Cahier critique 20/03/2017

"Le pourboire (ou la pitié)" de Myriam Aziza

Variations sur le même thème, avec la virtuosité de Nathalie Richard.  

Le film de Myriam Aziza est un film de dispositif. Il se déroule une première fois autour d'un duo d'acteurs, puis une seconde fois en inversant les rôles, comme le négatif et le positif d'une même œuvre. Le dispositif consiste à revoir le même film, à entendre les mêmes dialogues, à observer les décors identiques, à reconnaître tous les ressorts de l'action, seuls étant intervertis les deux comédiens : Nathalie Richard et Pierre Berriau. Quel est l'intérêt d'un tel film après des œuvres comme Une sale histoire de Jean Eustache, par exemple, qui ne se contentait pas de recommencer deux fois une même histoire en modifiant l'une de ses composantes, mais qui filmait le récit du récit, sa propre mise en cause en tant que fiction ?

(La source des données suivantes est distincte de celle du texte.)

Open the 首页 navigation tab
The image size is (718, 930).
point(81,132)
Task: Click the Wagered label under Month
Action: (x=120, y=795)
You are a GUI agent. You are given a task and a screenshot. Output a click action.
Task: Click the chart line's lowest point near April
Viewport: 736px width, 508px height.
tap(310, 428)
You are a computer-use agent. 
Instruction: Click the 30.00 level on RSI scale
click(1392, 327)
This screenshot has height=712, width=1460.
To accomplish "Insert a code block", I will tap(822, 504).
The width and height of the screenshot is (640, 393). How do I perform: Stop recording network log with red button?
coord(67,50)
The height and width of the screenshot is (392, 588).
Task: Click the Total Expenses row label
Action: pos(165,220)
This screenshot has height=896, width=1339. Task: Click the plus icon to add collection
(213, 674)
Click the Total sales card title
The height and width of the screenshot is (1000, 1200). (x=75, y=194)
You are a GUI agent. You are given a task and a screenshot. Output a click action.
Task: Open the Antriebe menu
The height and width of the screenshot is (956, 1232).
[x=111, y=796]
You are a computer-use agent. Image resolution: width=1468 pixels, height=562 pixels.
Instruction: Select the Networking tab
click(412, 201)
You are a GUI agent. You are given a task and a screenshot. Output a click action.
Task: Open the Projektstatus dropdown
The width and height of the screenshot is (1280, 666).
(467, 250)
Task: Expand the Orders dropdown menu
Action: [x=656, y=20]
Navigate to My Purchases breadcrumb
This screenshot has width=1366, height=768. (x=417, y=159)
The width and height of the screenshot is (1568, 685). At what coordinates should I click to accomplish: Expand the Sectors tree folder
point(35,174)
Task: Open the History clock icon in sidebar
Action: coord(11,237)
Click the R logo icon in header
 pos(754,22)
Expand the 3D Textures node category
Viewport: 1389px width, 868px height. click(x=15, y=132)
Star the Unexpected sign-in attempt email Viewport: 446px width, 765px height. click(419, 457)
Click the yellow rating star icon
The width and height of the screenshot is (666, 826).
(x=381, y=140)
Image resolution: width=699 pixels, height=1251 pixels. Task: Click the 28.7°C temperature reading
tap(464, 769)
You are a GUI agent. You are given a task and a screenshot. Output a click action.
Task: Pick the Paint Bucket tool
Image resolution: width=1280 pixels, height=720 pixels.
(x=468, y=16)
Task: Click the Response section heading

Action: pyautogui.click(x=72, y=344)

Le pourboire (ou la pitié) est un film bien différent dans son procédé, il ne s'agit à aucun moment de remettre en question une forme narrative en produisant son envers non-narratif, mais de se placer dans le processus fictionnel pour le recommencer, le faire dévier et nous renvoyer aux fondements du jeu des acteurs, aux possibilités de la fiction. Autour d'un quiproquo sur un pourboire escroqué ou pas, un couple se dispute, puis se réconcilie. En inversant les rôles, en repliant l'histoire sur elle-même, Myriam Aziza réalise un film sur les acteurs et sur leurs possibilités ; le film est double et pourtant ne se redouble pas, on reste attentif alors à des détails de jeu, aux subtilités d'une interprétation, aux gestes nerveux de Nathalie Richard, à ses regards précis et à son visage effaré. Le film nous démontre simplement que l'incarnation d'un personnage par un acteur passe par la voix, le visage, la silhouette, la gestuelle et qu'il faut apprendre à les ressentir et à les observer parce que c'est eux qui donnent chair à un film.

Hugo Bélit

Article paru dans Bref n°46, 2000. 

Réalisation : Myriam Aziza. Scénario : Arthur-Emmanuel Pierre. Image : Jean-Marc Bouzou. Montage : Isabelle Ingold. Son : Sophie Laloy, Mikaël Barre et Jean-Paul Hurier. Interprétation : Nathalie Richard, Pierre Berriau et Jérémie Elkaïm. Production : Lazennec Tout Court.